Converting a SavedModel Tensorflow Format to Luxonis Blob format

dhruvmsheth commented 1 year ago

Issue Type

Support

OS

Windows, Other

OS architecture

armv7, armv6

Programming Language

Python

Framework

TensorFlow

Model name and Weights/Checkpoints URL

This is a custom trained model on edgeimpulse.com which provides a Tensorflow SavedModel as well as a Tensorflow Lite Model at the end of the training. The issue is converting a Tensorflow SavedModel to a Luxonis Blob model by first Freezing the Tensorflow Saved Model and then trying to use https://blobconverter.luxonis.com/.

Description

These are my files: SavedModel file: SavedModel.zip

Tflite file: Tflite_file.zip

Sorry for opening this issue since this is beyond the work you do but since I saw your work on the Luxonis discord on helping convert Tensorflow SavedModels to Luxonis Blob format, I just wanted to reach out as a last resort. I've tried many different alternatives:

1) Freezing a Tensorflow Saved Model. The method successfully freezes the SavedModel, however it fails while using https://blobconverter.luxonis.com/ to convert the Frozen format to a blob format.

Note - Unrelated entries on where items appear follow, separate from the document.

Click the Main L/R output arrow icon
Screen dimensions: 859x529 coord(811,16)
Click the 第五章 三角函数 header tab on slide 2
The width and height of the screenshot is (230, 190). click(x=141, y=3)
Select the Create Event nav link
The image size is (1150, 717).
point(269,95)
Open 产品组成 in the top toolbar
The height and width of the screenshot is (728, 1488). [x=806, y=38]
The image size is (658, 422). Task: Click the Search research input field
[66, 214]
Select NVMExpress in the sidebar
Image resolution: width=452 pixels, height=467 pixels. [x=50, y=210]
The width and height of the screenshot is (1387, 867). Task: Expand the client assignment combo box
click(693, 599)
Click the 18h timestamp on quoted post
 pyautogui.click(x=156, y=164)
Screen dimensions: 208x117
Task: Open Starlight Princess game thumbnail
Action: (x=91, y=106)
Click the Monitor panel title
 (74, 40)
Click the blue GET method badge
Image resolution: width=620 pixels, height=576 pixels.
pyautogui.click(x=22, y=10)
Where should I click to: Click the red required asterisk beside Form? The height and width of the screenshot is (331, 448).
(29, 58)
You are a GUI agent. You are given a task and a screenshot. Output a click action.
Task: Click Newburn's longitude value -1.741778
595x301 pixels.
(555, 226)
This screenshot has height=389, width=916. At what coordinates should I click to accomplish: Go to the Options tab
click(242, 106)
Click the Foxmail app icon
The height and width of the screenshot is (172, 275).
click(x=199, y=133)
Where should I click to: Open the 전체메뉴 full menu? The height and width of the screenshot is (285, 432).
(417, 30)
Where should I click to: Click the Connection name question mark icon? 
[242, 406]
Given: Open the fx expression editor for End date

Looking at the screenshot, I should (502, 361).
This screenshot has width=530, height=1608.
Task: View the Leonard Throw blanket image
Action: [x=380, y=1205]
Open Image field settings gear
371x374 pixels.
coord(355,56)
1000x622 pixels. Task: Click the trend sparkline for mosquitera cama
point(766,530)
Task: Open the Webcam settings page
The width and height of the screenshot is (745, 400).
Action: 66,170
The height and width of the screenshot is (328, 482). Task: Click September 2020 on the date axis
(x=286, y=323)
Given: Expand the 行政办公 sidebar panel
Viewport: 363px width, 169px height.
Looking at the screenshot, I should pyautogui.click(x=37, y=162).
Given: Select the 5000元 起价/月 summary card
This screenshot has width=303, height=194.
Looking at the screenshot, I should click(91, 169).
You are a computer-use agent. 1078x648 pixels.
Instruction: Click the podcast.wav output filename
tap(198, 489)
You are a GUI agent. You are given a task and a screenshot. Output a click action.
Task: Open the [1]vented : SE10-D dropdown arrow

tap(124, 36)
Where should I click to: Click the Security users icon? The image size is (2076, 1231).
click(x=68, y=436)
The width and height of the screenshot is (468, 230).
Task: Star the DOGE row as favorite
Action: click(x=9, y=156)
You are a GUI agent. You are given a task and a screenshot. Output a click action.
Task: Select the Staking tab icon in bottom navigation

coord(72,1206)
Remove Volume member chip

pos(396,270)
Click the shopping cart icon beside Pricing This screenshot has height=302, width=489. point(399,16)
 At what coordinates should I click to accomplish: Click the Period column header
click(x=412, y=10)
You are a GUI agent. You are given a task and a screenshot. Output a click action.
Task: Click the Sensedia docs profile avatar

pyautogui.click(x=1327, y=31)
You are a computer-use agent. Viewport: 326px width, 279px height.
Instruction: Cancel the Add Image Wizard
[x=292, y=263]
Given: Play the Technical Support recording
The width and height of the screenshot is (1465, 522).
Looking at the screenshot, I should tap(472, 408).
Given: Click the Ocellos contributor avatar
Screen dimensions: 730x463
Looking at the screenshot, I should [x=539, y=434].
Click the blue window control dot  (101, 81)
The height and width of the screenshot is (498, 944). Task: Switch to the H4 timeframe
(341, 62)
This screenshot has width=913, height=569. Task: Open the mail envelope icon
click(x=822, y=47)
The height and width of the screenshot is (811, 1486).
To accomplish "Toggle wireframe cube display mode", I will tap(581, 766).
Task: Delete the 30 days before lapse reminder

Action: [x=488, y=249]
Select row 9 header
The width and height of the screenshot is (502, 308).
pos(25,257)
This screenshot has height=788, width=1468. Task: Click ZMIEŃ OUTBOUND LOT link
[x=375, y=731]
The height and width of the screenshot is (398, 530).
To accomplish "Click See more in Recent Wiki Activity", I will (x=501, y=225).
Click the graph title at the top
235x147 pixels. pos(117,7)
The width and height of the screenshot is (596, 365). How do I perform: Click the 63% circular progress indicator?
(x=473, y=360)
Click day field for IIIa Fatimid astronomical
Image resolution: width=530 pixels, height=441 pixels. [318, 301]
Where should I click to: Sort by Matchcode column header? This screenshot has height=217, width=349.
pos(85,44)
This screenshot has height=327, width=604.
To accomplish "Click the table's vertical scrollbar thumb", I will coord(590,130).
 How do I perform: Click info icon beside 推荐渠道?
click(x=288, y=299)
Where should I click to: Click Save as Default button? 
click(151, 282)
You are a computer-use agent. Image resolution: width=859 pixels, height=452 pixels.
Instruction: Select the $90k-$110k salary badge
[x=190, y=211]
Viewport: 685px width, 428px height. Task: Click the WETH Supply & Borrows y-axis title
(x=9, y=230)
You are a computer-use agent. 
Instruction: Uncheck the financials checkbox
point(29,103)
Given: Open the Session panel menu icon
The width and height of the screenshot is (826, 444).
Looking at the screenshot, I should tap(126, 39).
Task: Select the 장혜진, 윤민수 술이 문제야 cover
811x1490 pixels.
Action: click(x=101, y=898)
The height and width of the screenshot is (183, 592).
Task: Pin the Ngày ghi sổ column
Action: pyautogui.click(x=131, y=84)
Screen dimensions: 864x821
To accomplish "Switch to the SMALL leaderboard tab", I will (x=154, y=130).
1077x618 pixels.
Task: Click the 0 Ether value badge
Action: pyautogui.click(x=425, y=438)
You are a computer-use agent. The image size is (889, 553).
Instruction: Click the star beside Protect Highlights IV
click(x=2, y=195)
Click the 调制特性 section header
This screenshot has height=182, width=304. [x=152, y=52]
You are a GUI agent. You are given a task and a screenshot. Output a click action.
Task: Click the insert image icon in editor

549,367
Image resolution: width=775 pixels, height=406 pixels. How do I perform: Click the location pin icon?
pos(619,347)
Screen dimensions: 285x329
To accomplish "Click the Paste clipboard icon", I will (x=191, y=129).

Code to freeze the SavedModel:

import tensorflow as tf

# Load the saved model
loaded = tf.saved_model.load("/content/saved_model/")

# Extract the graph
graph = tf.function(loaded.signatures[tf.saved_model.DEFAULT_SERVING_SIGNATURE_DEF_KEY]).get_concrete_function(tf.TensorSpec(shape=[1, 320, 320, 3], dtype=tf.float32))
frozen_graph = graph.graph.as_graph_def()

# Save the frozen graph
with tf.io.gfile.GFile("/content/frozen_model.pb", "wb") as f:
    f.write(frozen_graph.SerializeToString())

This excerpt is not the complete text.